Millennia of sun watching, astronomy, and ever-improving technology allow us to predict quite accurately the day, time, location, and duration of every solar total eclipse. With that prediction, we can plan for the effects of missing rays of sunlight.
US grid operators are now planning for the expected 9,000 MW shortfall in solar output in anticipation of the August 21, 2017 total eclipse. Gas-fired generators are lining up fuel supplies to ensure they can help deliver the missing energy output. Utilities expect huge load swings to occur as solar output drops in near real time with the sun’s occlusion. Preemptive measures such as disconnecting solar generation from the grid and replacing it with other energy sources ahead of the eclipse will allow generators to moderate the effects of the eclipse. After it is disconnected, utilities will carefully plan how to bring solar generation back online.
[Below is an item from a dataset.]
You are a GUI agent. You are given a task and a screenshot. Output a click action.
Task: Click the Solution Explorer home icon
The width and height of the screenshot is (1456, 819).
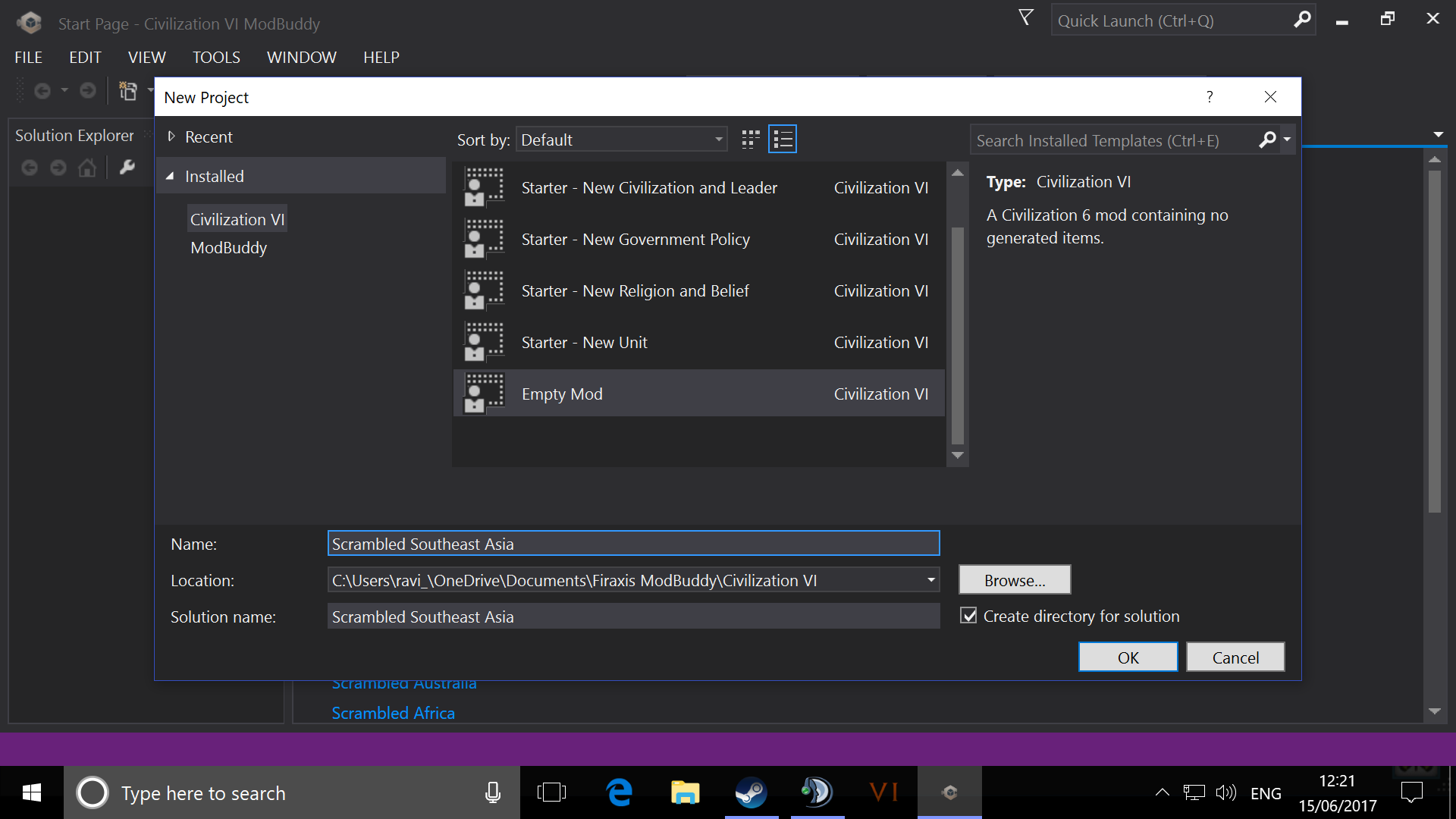(87, 168)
These preventative measures are possible because of the high confidence in predicting the eclipse.
Machine learning can likewise provide high confidence predictions on future asset failures, allowing utilities and renewable energy generators to take appropriate steps to moderate or even avoid the effects of an asset’s failure. Trained models (in significantly shorter time than the millennia it took to develop good eclipse predictions) can deliver predictions at different points in the future for states and conditions both anticipated and unexpected by the machine learning model.
Armed with an asset’s failure prediction, we can deploy machine learning algorithms to optimally (and even automatically) assign O&M teams to take preventative maintenance measures that will address the predicted failure. The algorithms will optimize the maintenance, repair, or replacement tasks for cost, parts availability, skills, time, and even regulatory requirements. With the right models, machine learning algorithms can be as reliable as the sun rising in the east and setting in the west.